Eine Gruppe von Juden auf dem Todesmarsch nach Mauthausen beschließt die Operette „Wiener Blut“ einzustudieren.
Ende April 1945: In Wien wird die Provisorische Regierung der wiedererrichteten demokratischen Republik Österreich ausgerufen. Auf der Ringstraße vor dem Parlament tanzen junge Wienerinnen mit russischen Soldaten Walzer.

Zur selben Zeit in der österreichischen Provinz: Eine Gruppe von jüdischen Häftlingen wird auf ihrem erzwungenen Fußmarsch Richtung Mauthausen in einen Stadel eingesperrt. Sie sind am Ende ihrer Kräfte, der Hunger und die Kälte setzen ihnen noch weiter zu.
ausführliche Beschreibung
In dieser Situation beschließt ein Häftling, ein Operettensänger aus Budapest, gemeinsam mit seinen Leidensgenossen und ein paar Bewohnern des nahegelegenen Dorfes, die ihnen unter Lebensgefahr Essbares in den Stadel bringen, die Operette „Wiener Blut“ einzustudieren. Es fehlt ihnen an allem, an Instrumenten, an Kostümen, an Kraft.

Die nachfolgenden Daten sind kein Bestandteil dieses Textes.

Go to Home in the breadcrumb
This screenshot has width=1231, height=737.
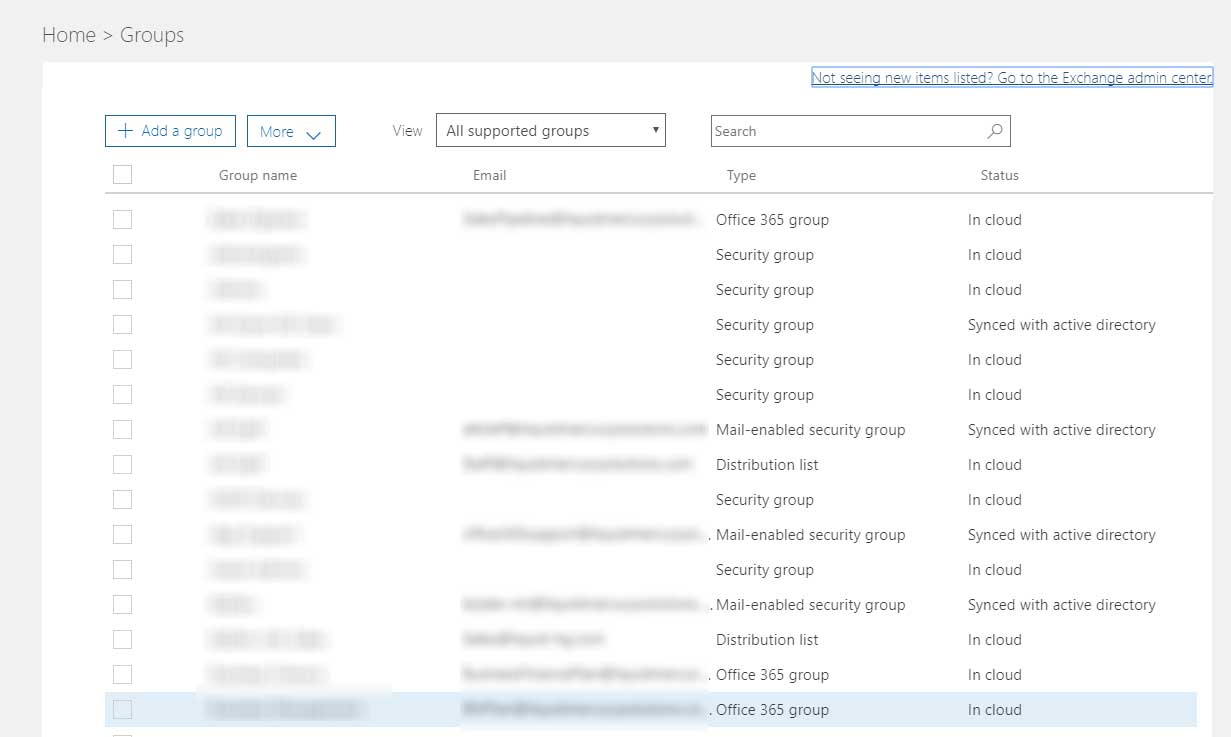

Das Stück erzählt den komischen, lächerlichen, berührenden Versuch, mit der Idee der Kunst zu überleben. Und es beschäftigt sich mit einem weithin verdrängten Kapitel österreichischer Geschichte: den Todesmärschen von Juden durch die österreichische Provinz im Frühjahr 1945. Diese Todesmärsche waren begleitet von größter Brutalität seitens der bäuerlichen Bevölkerung gegenüber den Juden und vom Gegenteil: es gibt Zeugnisse größter Hilfsbereitschaft. Unter dem riesigen Schatten des Holocausts, den monströsen Verbrechen des Nationalsozialismus, wollte sich Jahrzehnte lang niemand – von einer neuen Generation junger Historiker abgesehen – mit dieser in Österreich stattfindenden Tragödie in den letzten Kriegstagen und in den ersten Friedenstagen beschäftigen. (Silke Hassler und Peter Turrini)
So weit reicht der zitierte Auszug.